Google’s YouTube coup may intensify the pressure on Yahoo to make its own splash by buying Facebook.com, the Internet’s second most popular social-networking site. Yahoo has reportedly offered as much as $1 billion for Palo Alto-based Facebook during months of sporadic talks.

“Yahoo really needs to step up and do something,” said Roger Aguinaldo, an investment banker who also publishes a dealmaking newsletter called the M&A Advisor. “They are becoming less relevant and looking less innovative with each passing day.”

Selling to Mountain View-based Google will give YouTube more technological muscle and advertising know-how, as well as generate a staggering windfall for a company that was running on credit card debt just 20 months ago.

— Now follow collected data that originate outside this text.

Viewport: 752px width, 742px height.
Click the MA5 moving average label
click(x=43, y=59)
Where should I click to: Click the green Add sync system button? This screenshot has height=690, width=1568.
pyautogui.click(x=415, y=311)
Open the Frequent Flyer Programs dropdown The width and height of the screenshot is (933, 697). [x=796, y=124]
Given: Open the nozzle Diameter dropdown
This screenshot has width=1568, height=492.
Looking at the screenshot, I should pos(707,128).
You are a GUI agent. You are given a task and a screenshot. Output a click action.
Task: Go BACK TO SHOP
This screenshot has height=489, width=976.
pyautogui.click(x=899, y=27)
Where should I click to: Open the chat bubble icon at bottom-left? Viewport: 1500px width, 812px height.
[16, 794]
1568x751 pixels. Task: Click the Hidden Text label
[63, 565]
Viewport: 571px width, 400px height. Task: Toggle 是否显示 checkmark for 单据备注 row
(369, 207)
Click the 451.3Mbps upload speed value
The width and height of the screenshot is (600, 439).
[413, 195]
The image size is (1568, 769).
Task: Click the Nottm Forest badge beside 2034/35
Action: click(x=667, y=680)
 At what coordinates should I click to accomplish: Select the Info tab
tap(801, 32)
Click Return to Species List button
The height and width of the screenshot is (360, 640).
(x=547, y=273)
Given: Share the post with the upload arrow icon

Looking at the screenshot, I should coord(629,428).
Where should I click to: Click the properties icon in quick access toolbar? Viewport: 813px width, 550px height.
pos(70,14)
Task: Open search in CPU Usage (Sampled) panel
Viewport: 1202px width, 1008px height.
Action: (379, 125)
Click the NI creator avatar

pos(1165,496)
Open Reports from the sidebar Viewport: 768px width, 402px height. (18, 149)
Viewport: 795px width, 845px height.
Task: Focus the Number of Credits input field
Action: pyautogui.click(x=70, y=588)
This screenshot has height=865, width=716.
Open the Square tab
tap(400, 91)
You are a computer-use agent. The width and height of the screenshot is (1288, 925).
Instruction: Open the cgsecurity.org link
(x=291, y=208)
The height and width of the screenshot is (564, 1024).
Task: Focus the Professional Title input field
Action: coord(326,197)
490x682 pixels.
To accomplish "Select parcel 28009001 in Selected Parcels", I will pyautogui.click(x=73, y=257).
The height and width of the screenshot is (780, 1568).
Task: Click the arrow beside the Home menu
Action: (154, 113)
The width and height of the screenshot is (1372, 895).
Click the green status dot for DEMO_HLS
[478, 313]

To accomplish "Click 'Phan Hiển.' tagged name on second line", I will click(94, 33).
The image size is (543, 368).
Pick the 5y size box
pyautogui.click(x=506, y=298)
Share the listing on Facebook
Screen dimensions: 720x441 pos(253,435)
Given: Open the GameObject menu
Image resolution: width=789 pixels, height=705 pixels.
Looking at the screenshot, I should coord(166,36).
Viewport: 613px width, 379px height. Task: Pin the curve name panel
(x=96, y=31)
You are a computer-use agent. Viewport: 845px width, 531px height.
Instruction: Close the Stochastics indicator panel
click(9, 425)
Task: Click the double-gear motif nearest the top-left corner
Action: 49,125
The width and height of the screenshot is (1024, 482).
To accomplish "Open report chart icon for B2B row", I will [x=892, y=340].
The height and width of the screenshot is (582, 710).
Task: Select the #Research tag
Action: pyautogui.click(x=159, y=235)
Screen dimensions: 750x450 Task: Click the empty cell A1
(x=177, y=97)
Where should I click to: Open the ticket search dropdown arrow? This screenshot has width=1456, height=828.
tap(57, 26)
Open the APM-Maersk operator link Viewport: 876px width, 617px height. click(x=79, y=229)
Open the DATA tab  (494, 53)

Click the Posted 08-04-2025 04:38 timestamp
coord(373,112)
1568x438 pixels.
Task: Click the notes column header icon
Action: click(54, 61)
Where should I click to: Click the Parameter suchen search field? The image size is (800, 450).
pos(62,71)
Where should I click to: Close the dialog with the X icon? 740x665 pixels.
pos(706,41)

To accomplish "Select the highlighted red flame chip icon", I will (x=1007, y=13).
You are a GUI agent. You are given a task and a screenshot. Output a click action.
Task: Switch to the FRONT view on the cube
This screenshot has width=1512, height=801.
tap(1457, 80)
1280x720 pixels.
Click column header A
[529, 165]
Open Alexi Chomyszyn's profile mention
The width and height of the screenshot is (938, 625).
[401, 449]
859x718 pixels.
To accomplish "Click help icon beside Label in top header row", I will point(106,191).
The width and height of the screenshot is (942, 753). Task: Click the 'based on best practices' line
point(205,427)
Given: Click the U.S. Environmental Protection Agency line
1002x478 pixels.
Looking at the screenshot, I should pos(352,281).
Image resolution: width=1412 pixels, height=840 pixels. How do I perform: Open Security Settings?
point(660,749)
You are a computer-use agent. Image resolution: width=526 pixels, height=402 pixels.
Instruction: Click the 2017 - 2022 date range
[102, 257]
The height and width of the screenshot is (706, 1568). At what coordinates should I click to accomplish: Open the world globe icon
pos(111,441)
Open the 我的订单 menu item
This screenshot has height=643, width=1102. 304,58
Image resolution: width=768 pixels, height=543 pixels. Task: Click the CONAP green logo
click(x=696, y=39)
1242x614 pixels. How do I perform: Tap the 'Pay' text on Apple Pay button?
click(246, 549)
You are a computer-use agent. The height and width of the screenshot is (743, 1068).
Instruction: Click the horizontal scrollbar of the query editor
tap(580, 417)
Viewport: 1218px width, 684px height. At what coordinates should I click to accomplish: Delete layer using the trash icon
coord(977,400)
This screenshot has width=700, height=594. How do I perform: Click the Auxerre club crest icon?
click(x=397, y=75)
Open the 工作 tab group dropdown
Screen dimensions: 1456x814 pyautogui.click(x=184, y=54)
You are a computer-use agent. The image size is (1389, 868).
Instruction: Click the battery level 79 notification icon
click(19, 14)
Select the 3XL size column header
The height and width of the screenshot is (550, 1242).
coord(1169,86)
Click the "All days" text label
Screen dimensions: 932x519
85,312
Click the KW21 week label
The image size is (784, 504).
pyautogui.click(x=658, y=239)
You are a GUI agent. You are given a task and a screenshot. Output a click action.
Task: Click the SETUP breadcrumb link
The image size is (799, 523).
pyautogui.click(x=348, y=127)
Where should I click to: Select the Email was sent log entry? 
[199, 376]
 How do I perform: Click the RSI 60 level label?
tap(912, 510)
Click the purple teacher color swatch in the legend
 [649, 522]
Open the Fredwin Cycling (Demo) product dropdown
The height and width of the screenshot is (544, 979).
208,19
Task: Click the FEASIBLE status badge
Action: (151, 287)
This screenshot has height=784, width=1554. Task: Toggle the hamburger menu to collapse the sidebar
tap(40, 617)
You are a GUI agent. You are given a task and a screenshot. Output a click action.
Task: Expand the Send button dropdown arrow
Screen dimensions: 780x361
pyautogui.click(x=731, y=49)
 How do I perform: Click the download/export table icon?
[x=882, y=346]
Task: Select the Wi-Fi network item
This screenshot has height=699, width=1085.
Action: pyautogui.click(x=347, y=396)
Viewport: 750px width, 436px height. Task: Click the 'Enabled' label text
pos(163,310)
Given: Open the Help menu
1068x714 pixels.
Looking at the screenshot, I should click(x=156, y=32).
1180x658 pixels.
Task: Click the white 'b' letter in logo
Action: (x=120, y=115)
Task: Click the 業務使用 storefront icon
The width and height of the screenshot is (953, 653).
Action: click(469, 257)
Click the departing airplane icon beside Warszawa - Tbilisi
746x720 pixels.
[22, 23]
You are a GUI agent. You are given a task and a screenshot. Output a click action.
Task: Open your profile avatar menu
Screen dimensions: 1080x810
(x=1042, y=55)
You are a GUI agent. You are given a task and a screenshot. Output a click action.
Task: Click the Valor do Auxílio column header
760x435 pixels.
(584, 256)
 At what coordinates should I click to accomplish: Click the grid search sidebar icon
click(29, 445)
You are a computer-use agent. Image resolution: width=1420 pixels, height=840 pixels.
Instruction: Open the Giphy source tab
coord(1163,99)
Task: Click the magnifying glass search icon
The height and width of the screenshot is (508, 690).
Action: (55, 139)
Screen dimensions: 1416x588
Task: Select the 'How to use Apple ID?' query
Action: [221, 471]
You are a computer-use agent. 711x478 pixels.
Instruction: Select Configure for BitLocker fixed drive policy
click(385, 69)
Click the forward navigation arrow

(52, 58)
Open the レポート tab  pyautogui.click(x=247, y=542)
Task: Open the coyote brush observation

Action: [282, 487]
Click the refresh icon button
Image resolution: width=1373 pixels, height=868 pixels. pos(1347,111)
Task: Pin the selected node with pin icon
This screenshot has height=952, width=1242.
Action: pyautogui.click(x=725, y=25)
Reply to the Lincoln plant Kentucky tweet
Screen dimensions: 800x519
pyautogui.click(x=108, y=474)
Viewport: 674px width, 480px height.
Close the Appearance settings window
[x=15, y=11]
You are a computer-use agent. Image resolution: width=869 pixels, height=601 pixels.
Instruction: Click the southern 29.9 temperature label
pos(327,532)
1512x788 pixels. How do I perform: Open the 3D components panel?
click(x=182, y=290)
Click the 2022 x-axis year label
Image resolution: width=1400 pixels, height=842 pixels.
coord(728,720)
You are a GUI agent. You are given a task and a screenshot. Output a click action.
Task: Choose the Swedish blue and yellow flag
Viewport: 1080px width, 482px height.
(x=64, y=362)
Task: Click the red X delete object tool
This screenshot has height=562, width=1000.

To conserve money as it subsisted on $11.5 million in venture capital, YouTube had been based in an austere office above a San Mateo pizzeria until recently moving to more spacious quarters in a neighboring city.

Since the company started in Hurley’s garage in February 2005, YouTube has blossomed into a cultural touchstone that shows more than 100 million video clips per day. The video library is eclectic, featuring everything from teenagers goofing off in their rooms to William Shatner singing “Rocket Man” during a 1970s TV show. Most clips are submitted by users.

YouTube’s worldwide audience was 72.1 million by August, up from 2.8 million a year earlier, according to comScore Media Metrix.

Li and Kessler expect even more media companies will be lining up to do business with YouTube now that Google owns it.

“It’s going to be like, ’You can either fight us or you can make money with us,”’ Li predicted.